In contrast, a high-quality employee time clock can continue to collect time and attendance data even with an outage. The terminal should have a backup battery power that keeps it running in the event of a power outage. It should also have enough data storage space where it can hold onto employee punch data until the network is working again. The time clock approach ensures that the company doesn’t risk having to revert to manual time collection practices for any period of time.
Management and HR reservations of an app-only approach
The main advantage of mobile time tracking apps is that it allows field service agents to clock in and clock out no matter where they’re working. The ability to collect offsite, work shift data through mobile apps fills a huge gap that existed in time and attendance systems.
Yet there remain legal, HR, IT, and financial issues around the use of mobile apps to collect work time. There are legal questions about whether companies can require workers to install apps on their personal mobile devices, as well as IT security issues. Some companies find it worth the expense of providing company-owned mobile devices to sidestep these issues, but then brush up against other potential legal issues, such as GPS-tracking employees.
Companies that do move forward with mobile app time tracking may determine that they can minimize their overhead and risk on this issue by limiting their use to only those workers that are in the field. Everyone working onsite will use the time keeping system installed to clock in and out.
Challenges for workers with only an app option
Offering onsite workers with an app option to clock in and clock out provides them flexibility and convenience only if it’s one option with a time clock as backup. Workers in many industries, such as healthcare and hospitality, don’t have individual computers at which they can clock in and out. Mobile phones don’t always connect and often seem to run low on battery power at the worst times. Having time clocks available is the most reliable and efficient option.

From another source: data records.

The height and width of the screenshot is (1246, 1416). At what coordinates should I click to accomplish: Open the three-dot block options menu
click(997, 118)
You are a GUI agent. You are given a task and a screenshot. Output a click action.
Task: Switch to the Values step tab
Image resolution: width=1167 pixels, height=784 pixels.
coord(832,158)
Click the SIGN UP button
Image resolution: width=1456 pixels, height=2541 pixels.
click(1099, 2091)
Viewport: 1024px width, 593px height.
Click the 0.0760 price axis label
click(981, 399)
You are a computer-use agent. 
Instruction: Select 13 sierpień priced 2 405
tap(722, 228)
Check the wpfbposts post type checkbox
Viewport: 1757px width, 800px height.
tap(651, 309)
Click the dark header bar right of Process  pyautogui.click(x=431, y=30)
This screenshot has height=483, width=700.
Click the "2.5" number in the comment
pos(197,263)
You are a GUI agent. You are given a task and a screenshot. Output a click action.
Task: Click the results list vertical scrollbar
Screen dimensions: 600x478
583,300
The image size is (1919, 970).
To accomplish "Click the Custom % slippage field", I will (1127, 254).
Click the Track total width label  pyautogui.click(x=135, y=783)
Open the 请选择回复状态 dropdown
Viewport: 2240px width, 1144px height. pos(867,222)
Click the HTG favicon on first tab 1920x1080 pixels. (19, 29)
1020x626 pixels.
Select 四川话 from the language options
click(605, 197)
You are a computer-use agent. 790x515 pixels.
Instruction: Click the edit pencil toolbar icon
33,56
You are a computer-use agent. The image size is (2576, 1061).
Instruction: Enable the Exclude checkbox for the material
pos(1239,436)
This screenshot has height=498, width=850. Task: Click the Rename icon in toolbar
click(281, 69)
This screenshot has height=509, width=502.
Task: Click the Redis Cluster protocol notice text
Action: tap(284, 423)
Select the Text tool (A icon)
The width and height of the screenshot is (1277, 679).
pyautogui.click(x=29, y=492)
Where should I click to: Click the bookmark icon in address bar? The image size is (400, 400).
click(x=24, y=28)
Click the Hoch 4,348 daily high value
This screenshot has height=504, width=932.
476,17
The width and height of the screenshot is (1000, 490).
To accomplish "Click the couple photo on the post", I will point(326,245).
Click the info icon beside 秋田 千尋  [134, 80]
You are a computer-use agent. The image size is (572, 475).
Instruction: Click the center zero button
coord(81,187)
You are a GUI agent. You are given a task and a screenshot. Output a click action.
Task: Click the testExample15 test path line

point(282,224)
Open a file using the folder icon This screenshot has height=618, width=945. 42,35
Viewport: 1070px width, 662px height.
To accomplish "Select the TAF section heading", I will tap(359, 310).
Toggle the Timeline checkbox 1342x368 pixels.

Shift workers who need to get on the line or on the floor quickly need a quick way to clock in. They certainly don’t want to have wait long after shift to clock out – nor do companies want to pay for that nonproductive time. Time clocks are a cost-efficient option that ensures timely clocking in and out.
Keeping apps where they do the most good
Mobile time tracking apps are a fantastic – and often the only – option for field service agents who don’t work at an employer-controlled worksite. Computer apps are an option for companies with office-based workers who each have their own computers, but even this has its risks, as noted above, if computers are the only option to track time and attendance data.
The key to providing flexibility and the maximizing the uptime of an automated time tracking system is to include the right time clock into the mix of data collection options.